Najla Bouden est originaire de la ville de Kairouan, et comme lui lors de son élection, elle est novice en politique et inconnue du grand public. La sexagénaire est une scientifique de formation, diplômée d’un doctorat de géologie. Elle a intégré le ministère de l’Enseignement supérieur avant la révolution de 2011 où elle a fini par prendre la direction d’un projet de réforme de l’enseignement supérieur.
« C’est une femme rigoureuse, exigeante et très investie dans ce qu’elle fait, avec un fort sens de l’éthique, et c’est sûrement pour ces raisons qu’elle a été choisie par Kaïs Saïed », estime Elyès Jouini, professeur d’économie à l’Université Paris Dauphine-PSL et ancien ministre tunisien en charge des réformes économiques et sociales en 2011.
*Crise constitutionnelle
Najla Bouden aura la tâche difficile de prendre un poste aux pouvoirs considérablement affaiblis par les « mesures d’exception » imposées par Kaïs Saïed. Le président s’est arrogé les pleins pouvoirs le 25 juillet sur la base d’une interprétation très personnelle de l’article 80 de la Constitution, qui l’autorise à prendre des mesures exceptionnelles pour trente jours en cas de « péril imminent menaçant l’intégrité nationale ».
D’abord prolongées , ces mesures ont finalement été pérennisées par décret présidentiel il y a une semaine. Le texte prévoit notamment que « le président exerce le pouvoir exécutif avec l’aide d’un conseil des ministres, dirigé par un chef du gouvernement ». Désireux de « présidentialiser » le régime semi-parlementaire issu de la révolution de 2011, le président a aussi suspendu des pans entiers de la Constitution qu’il veut amender.
Si les observateurs s’inquiètent d’une dérive autoritaire dans la seule démocratie née du Printemps arabe, les Tunisiens, las de la paralysie politique et des difficultés économiques, ont accueilli ces annonces plutôt favorablement. « Le président Saïed a mis un terme à la gabegie politique, c’était un acte salutaire », juge Elyès Jouini.
Mais, poursuit-il, les prochaines semaines seront cruciales. « Si le président montre que la concentration du pouvoir était transitoire, alors il conservera le soutien des bailleurs de fonds. Si le flou perdure, et qu’il ne présente pas rapidement une feuille de route pour redresser la situation économique, alors les attentes de la population risquent de devenir ingérables. On est sur une ligne de crête. »
*Renouer le dialogue avec le FMI
Cette crise constitutionnelle intervient en effet sur fond de profondes difficultés économiques et financières. Au ralenti depuis dix ans, l’économie tunisienne a subi un coup d’arrêt avec le choc du Covid-19. Le pays a enregistré l’an dernier une récession historique de 8,8 %. L’Etat tunisien continue, lui, de vivre au-dessus de ses moyens, avec un nombre de fonctionnaires quasiment doublé en dix ans. Le déficit budgétaire atteint 11,5 % du PIB et la dette de l’administration centrale près de 87 % du PIB, selon le FMI.

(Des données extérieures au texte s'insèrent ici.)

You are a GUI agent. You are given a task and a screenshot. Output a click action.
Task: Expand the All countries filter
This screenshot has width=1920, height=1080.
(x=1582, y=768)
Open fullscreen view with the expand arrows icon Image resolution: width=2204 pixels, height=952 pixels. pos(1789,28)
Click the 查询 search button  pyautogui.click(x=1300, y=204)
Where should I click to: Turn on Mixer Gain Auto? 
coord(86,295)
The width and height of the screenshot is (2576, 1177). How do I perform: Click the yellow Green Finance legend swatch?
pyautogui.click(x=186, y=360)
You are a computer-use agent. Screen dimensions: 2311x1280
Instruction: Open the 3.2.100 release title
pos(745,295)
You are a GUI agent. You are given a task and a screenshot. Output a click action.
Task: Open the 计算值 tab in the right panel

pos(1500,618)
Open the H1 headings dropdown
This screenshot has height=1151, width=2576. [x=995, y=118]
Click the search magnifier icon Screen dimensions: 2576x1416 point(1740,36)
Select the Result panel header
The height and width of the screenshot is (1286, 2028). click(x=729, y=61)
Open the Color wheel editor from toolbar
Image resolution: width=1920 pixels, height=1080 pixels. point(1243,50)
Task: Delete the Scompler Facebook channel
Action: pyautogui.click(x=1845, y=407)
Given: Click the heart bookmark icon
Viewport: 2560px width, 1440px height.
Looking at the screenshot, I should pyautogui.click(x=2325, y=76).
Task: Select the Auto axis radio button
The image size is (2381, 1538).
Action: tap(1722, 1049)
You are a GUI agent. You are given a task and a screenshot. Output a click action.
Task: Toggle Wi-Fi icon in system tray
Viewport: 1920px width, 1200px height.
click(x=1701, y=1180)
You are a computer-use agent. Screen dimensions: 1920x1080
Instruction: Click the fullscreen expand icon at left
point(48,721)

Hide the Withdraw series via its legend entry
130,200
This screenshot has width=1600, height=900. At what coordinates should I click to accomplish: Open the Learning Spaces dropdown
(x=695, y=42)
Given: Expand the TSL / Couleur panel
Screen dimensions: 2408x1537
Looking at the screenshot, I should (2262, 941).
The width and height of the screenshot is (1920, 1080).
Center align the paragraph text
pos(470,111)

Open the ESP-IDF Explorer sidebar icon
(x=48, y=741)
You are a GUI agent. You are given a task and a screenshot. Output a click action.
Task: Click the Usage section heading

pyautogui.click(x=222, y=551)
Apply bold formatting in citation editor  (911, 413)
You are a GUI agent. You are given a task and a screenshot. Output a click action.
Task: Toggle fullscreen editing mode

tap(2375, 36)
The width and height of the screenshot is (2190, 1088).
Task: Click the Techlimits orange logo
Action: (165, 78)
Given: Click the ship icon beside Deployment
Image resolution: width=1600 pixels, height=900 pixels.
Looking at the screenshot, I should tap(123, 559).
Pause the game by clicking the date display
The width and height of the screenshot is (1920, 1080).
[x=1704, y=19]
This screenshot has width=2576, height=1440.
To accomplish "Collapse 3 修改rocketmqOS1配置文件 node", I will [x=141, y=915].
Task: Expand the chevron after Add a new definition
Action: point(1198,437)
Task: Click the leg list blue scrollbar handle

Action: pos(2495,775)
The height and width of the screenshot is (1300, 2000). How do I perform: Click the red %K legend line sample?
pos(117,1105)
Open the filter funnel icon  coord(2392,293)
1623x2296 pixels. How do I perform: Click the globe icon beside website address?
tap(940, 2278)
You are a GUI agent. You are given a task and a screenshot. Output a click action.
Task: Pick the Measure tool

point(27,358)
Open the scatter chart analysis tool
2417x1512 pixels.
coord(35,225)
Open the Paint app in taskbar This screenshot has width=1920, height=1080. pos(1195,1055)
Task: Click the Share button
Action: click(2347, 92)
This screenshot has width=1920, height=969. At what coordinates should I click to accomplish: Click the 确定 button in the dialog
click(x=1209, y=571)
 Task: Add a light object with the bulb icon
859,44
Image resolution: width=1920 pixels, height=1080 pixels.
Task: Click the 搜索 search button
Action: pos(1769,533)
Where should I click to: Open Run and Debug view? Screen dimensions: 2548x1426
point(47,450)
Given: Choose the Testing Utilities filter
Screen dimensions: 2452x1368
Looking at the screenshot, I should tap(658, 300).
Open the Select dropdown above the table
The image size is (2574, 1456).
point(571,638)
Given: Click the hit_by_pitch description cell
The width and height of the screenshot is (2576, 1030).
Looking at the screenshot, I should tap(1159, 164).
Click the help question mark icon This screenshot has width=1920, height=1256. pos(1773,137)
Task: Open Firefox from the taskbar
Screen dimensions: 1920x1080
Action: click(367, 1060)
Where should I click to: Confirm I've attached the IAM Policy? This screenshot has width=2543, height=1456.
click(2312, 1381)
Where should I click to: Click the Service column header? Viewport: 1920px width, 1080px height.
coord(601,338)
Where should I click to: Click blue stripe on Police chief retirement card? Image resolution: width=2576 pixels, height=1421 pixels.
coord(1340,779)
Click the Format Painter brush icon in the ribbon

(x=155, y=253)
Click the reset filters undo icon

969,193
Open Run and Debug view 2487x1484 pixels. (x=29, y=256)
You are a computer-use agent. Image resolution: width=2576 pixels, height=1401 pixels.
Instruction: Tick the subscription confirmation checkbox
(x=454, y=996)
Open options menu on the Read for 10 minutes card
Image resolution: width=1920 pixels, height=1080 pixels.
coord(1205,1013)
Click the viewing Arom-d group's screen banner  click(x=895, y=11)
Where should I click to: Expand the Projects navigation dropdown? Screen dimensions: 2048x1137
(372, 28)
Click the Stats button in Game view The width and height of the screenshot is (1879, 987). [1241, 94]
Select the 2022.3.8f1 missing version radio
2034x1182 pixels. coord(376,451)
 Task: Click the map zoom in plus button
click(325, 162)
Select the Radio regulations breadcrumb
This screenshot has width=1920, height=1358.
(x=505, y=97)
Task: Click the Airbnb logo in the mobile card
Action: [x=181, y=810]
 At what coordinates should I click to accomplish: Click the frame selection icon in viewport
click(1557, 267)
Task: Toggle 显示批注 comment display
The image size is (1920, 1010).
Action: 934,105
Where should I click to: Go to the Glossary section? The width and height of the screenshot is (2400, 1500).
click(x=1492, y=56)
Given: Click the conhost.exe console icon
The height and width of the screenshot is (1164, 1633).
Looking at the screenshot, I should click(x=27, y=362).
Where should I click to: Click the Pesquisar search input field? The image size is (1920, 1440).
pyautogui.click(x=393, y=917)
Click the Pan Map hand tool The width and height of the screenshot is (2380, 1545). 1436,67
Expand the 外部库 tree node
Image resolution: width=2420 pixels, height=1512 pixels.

Si le pays dispose de réserves de change confortables, il lui est indispensable de renouer d’ici à la fin de l’année le dialogue avec le FMI – qui serait au point mort depuis le coup de force de juillet. Un programme de prêts de l’institution internationale rassurerait d’autres bailleurs de fonds qui ne demandent qu’à soutenir la jeune démocratie et rassurerait les marchés. Mais l’ancien professeur de droit constitutionnel qu’est Kaïs Saïed semble donner la priorité à son projet d’amender la Constitution, sans jamais évoquer de réforme économique. Le président et sa nouvelle Première ministre devront pourtant bien s’y atteler.